Businesses of all sizes now have access to reams of data about their performance, but it can be difficult to read the story behind the numbers. Boston-based startup Databox’s goal is to make data relatable. Its mobile app draws in data from different analytic platforms, analyzes it, and then presents the results in customized reports.

The company, a TechStars Boston alum, has raised a seed round of $3.3 million led by Founder Collective with participation from Accomplice and other investors. The capital will be used to develop Databox’s app using feedback from early customers.

Swami Kumaresan, who recently joined Databox as its CEO from the founding management team of cloud backup company Carbonite, says most businesses have so much data that important numbers are easy to miss.

“Their challenge is to cut through the clutter so they can pay attention to what’s meaningful at any given moment. Databox was created to help people pay attention to the right business data, at the right time, regardless of where that data is sourced from,” Kumaresan tells TechCrunch.

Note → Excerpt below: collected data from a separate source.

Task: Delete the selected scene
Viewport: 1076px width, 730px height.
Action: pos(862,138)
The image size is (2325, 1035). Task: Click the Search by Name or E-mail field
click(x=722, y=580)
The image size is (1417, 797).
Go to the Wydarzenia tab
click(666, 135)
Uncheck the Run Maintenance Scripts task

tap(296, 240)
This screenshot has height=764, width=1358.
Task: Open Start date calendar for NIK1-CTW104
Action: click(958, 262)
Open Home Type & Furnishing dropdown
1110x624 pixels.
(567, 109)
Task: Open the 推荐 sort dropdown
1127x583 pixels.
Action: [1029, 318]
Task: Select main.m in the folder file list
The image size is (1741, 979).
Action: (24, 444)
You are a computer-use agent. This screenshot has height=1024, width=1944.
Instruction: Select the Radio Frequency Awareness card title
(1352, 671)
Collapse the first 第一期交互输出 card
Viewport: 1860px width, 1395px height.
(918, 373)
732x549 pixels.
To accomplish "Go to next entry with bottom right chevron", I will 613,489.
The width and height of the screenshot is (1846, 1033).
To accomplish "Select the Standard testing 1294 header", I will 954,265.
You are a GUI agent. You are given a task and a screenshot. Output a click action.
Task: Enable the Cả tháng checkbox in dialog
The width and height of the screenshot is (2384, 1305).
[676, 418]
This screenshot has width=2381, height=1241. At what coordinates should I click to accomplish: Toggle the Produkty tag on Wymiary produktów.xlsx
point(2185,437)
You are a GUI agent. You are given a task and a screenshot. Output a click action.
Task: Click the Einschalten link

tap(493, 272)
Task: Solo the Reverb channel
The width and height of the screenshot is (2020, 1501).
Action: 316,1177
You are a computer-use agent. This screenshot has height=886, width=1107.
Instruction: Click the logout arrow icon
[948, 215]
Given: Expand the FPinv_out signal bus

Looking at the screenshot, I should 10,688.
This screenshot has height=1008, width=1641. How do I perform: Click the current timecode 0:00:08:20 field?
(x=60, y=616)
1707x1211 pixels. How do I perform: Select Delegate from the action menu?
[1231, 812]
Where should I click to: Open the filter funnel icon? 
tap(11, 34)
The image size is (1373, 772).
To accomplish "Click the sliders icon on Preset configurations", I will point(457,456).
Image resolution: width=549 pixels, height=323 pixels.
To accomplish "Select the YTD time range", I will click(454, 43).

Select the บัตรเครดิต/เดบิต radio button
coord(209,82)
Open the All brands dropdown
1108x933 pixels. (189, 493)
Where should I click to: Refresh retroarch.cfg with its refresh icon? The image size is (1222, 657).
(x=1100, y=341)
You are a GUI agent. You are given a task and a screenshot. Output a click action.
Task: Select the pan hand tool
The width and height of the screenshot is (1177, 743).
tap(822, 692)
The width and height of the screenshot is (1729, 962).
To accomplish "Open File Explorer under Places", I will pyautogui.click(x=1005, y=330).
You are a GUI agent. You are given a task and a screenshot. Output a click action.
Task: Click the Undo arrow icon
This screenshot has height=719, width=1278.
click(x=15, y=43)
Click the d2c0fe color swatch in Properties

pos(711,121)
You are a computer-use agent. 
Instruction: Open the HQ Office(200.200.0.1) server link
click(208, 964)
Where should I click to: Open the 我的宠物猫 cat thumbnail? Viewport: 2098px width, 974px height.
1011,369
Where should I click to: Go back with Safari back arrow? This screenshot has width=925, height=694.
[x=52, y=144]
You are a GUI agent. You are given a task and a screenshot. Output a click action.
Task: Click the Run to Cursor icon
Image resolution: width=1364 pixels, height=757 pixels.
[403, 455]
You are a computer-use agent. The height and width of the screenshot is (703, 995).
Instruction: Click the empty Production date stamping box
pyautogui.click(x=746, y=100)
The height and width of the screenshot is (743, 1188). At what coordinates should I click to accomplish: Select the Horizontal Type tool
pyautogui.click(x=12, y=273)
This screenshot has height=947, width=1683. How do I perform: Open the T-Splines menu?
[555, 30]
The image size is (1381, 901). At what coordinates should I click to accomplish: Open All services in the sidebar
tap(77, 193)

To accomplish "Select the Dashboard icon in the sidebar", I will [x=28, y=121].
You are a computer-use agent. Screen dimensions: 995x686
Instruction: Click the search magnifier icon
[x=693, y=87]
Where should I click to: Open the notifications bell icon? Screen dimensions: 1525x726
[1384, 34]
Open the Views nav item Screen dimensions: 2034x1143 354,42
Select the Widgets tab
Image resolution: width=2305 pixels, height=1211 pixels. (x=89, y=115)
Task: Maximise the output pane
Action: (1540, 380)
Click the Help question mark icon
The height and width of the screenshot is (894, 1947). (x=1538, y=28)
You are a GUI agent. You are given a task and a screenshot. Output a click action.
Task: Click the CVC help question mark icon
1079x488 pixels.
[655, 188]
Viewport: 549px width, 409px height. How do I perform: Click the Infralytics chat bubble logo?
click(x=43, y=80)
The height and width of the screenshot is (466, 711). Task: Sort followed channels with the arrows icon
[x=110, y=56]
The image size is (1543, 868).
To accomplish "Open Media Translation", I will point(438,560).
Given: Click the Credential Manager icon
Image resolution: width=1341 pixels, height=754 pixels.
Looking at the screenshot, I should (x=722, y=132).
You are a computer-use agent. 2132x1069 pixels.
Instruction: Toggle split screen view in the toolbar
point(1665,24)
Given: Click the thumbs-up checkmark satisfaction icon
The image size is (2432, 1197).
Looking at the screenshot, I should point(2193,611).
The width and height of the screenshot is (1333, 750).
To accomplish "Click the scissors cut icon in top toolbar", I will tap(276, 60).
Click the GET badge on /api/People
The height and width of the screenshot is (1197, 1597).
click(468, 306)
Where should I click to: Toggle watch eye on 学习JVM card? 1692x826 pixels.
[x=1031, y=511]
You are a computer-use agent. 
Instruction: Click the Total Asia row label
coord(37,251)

Databox’s developer API is designed to be “data source agnostic,” he adds, so it can integrate with almost any analytics platform, including Google Analytics, Hubspot, Adobe Analytics, AdWords, and Optimizely.

Databox, which targets sales managers and marketers at online businesses who need to act on changes to metrics as soon as they happen, splits data into several layers. The first acts like a mobile dashboard and lets people monitor numbers in real-time from their smartphones. The second layer is called a “scorecard,” which is customized to show each user’s five most important metrics.

Then the final layer, push notifications, sends alerts when there is a change that might alert a business to things like a sudden jump in website traffic or a successful sales campaign.

The startup plans to continue adding more data sources, a process it wants to help along by opening its backend and API so developers can integrate their own data sources or share what metrics they use.

“We’re trying to open up what has been proprietary and closed in the past,” says Kumaresan.